_EXERCISE OBJECTIVE_
In the Dennis Farina tribute, write out the passage from "In this cross-country" up to and including "of other problems.", swapping "Los Angeles" for "San Diego" everywhere it occurs.

_TEXT PROVIDED_
Dennis Farina, a veteran television and movie actor, passed away on July 22, 2013 at age 69.
A former Chicago police officer, Farina did not begin his acting career until his late 30’s, and – not coincidentally – found his niche playing police detectives and mobsters.
Always a strong presence on screen, Farina often stood out – no matter which side of the law his character supported – as a man one would not want to cross.
If I had to pick my favorite Farina performance, without question, it’s his fearsome and funny role as mobster Jerry Serrano in the 1988 comedy/action classic, “Midnight Run”.
For any fan of cinema, I strongly recommend this movie and his highly entertaining supporting work.
R.I.P. Mr. Farina.
Here is my review.
“Midnight Run” (1988) 5 / 5 stars – Hollywood churned out mountains of buddy action/comedies during the 1980s, and “48 Hrs.” (1982) and “Lethal Weapon” (1987) are rightfully considered two of the finest, however, for my money, “Midnight Run” – starring Robert De Niro and Charles Grodin – is the very best.
In this cross-country adventure, bounty hunter Jack Walsh (De Niro) needs to drag mob accountant Jonathan Mardukas (Grodin) from New York City to Los Angeles to return him to a bail bondsman, Eddie (Joe Pantoliano).
Eddie tells Jack it should be easy.
He exclaims, “It’s a midnight run!”
Unfortunately, for Jack getting Jonathan “The Duke” Mardukas back to California is anything but elementary.
For reasons I won’t explain, the two don’t simply fly to Los Angeles, but instead jockey for every other conceivable mode of transportation to get to the left coast.
In addition, Jack runs into heaps of other problems.
A tireless FBI agent (Yaphet Kotto) wants to turn in “The Duke” himself, a mobster (Dennis Farina) tries to kill his former accountant and a rival bounty hunter (John Ashton) makes his best attempts to steal him away from Jack.

_DATA BLOCK_
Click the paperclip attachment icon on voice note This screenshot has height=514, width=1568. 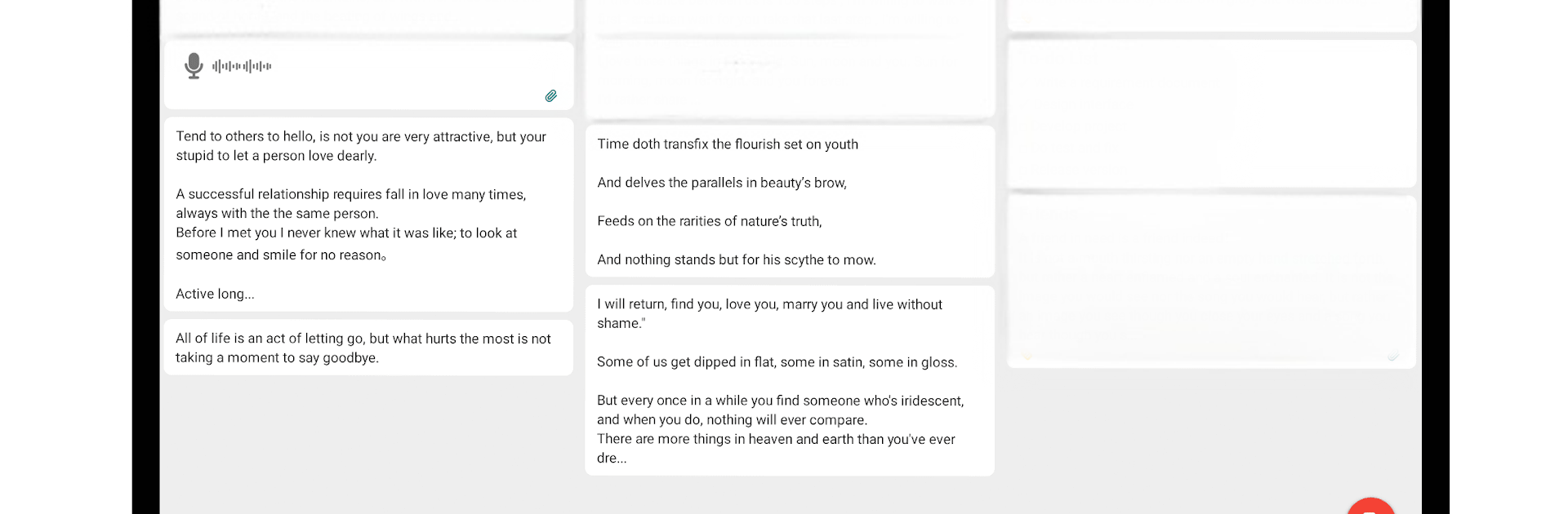click(551, 96)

_RESULT_
In this cross-country adventure, bounty hunter Jack Walsh (De Niro) needs to drag mob accountant Jonathan Mardukas (Grodin) from New York City to San Diego to return him to a bail bondsman, Eddie (Joe Pantoliano).
Eddie tells Jack it should be easy.
He exclaims, “It’s a midnight run!”
Unfortunately, for Jack getting Jonathan “The Duke” Mardukas back to California is anything but elementary.
For reasons I won’t explain, the two don’t simply fly to San Diego, but instead jockey for every other conceivable mode of transportation to get to the left coast.
In addition, Jack runs into heaps of other problems.